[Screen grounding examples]
★ ★ ★ ★ ★

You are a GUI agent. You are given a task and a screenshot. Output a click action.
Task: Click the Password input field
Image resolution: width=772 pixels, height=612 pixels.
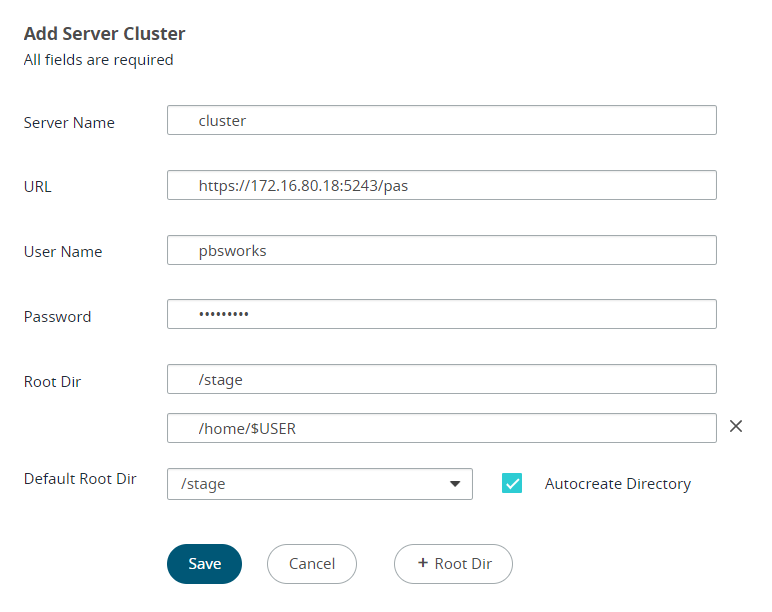pyautogui.click(x=441, y=315)
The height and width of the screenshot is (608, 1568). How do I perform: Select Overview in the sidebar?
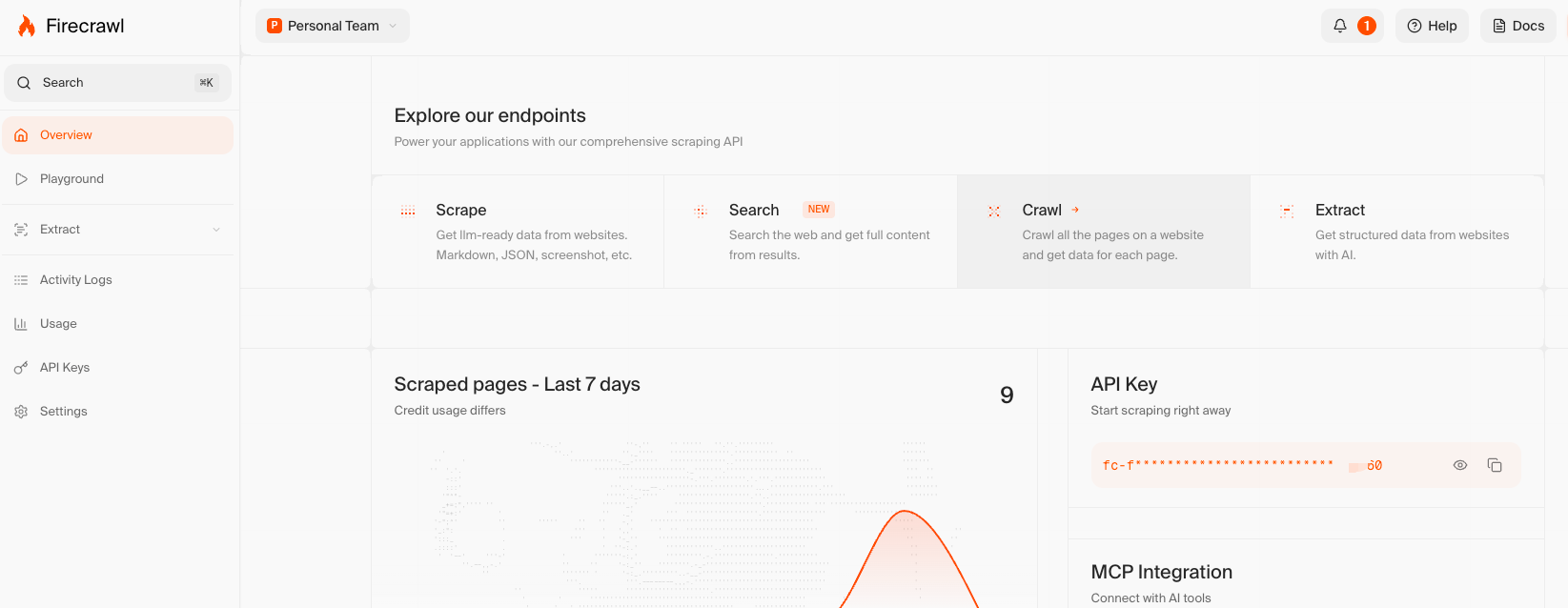point(66,135)
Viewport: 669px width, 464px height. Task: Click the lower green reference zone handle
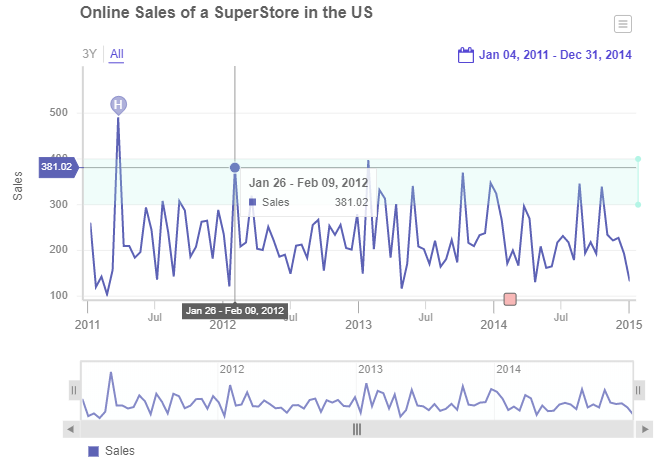tap(638, 205)
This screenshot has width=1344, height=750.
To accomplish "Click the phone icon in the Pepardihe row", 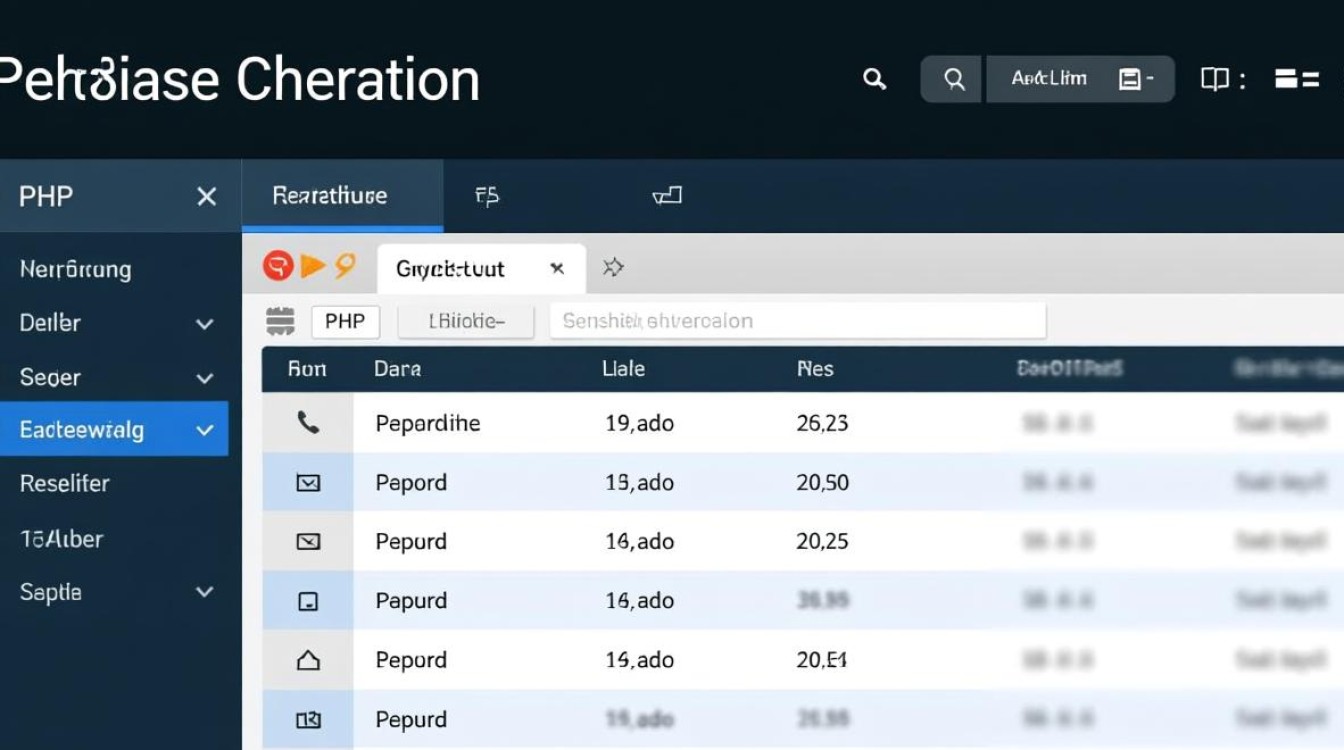I will click(x=308, y=423).
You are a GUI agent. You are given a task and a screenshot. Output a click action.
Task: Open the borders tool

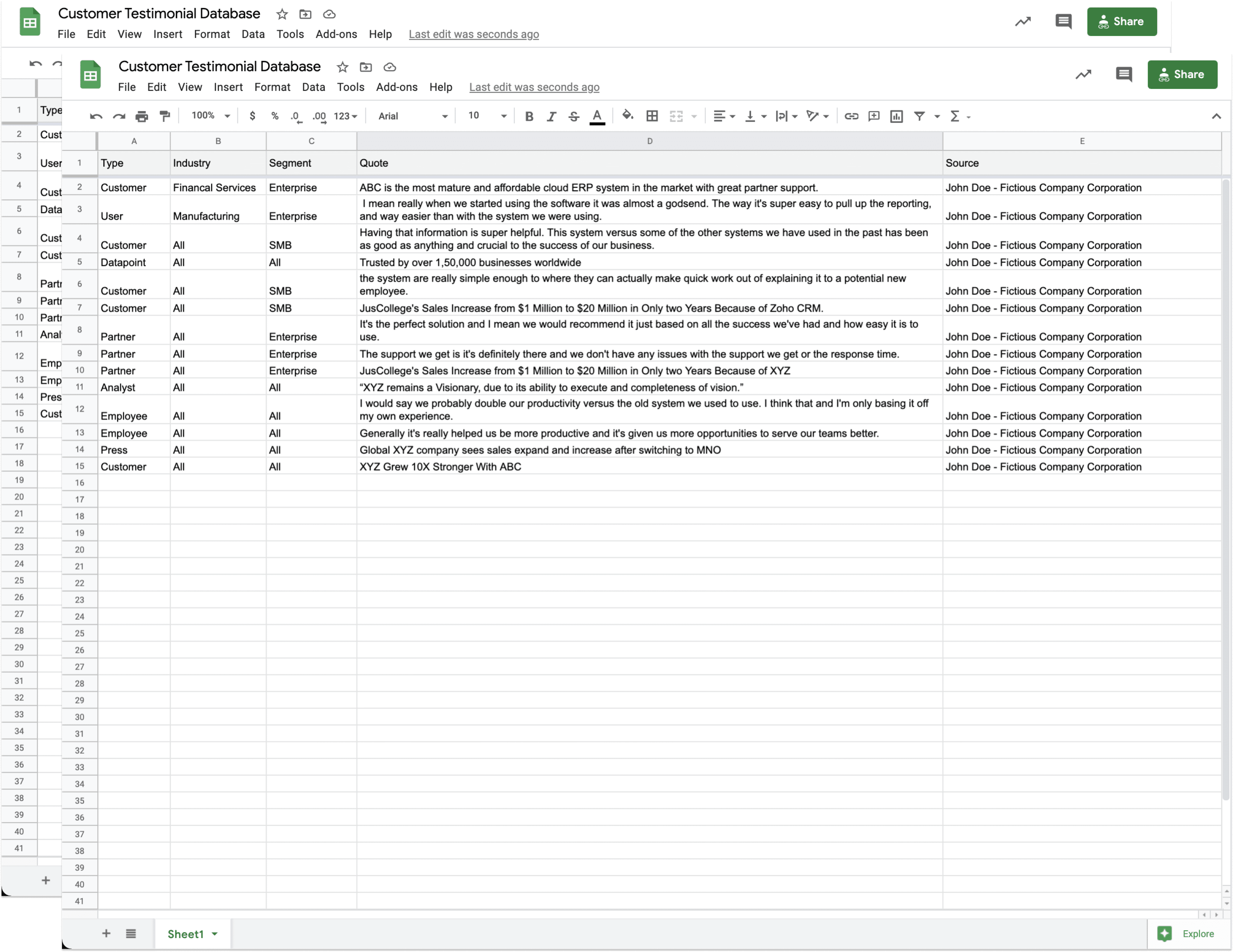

★ ★ ★ ★ ★

TO DO => Copy word for word the stretch from the start of the data through the line that contains "pyautogui.click(x=441, y=315)", leaving the pictures out of your answer.

COMPLETED TASK =>
You are a GUI agent. You are given a task and a screenshot. Output a click action.
Task: Click the Password input field
Image resolution: width=772 pixels, height=612 pixels.
pyautogui.click(x=441, y=315)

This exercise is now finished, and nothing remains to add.